Commune du Canton de Saint-Jean d'Angély ( à 7kms à l'Est de Saint-Jean d'Angély)

VARAIZE


 

Le très ancien bourg de Varaize, traversé par la grande route romaine de Saintes à Angers, possède une des églises qui ont contribué à établir la renommée archéologique et artistique de la Saintonge.
Ce bel édifice roman parvenu presqu 'intact jusqu'à nous, malgré les nombreuses tentatives de destruction dont il porte encore les traces, nous montre tout ce que nous ont fait perdre les fureurs guerrières du Moyen-Age.

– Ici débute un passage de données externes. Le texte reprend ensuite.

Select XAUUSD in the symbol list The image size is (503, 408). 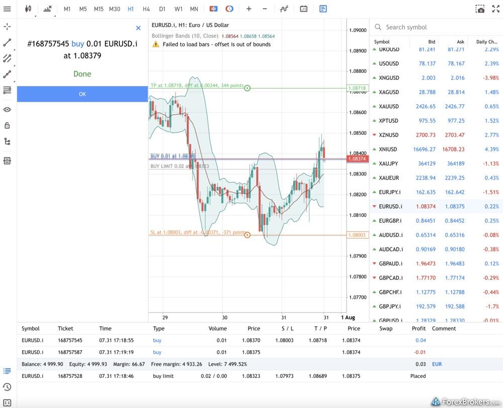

Si l'abside seule, ou quelques pans de murs étaient restés debout, soudés aujourd'hui à quelques constructions plus récentes, pourrait-on imaginer ce qu'étaient aux temps passés, la nef, la façade et surtout ce joyau : la porte latérale Sud.
Combien d'oeuvres semblables, uniques, irremplaçables ont disparu, saccagées par les Anglais du XIVe siècle ou les religionnaires du XVIe.
La date de construction de l'église de Varaize ne peut guère être un sujet de controverse, quoique le fantaisiste Lesson — répété par certains auteurs modernes — estime que les « longues colonnes groupées qui divisent la façade de haut en bas sont une marque du IXme siècle ou, au plus tard, du Xe et que d'autres parlent, à son sujet, du XIe.

Nous avons là, sous les yeux, l'œuvre d'artistes entièrement maîtres de leur technique. Varaize est de la même époque que les Fenioux, Aulnay, Nuaillé, Macqueville, c'est-à-dire du milieu et de la deuxième moitié du XIIe. Cet intervalle de cinquante ans est nécessaire, car il est probable que la petite porte a été ajoutée quelques décades plus tard. Cependant, il n'est pas exclu de penser que des sculptures plus anciennes provenant d'un édifice antérieur, dont précisément les ruines existent encore devant la façade, ont été utilisées, à l'intérieur notamment.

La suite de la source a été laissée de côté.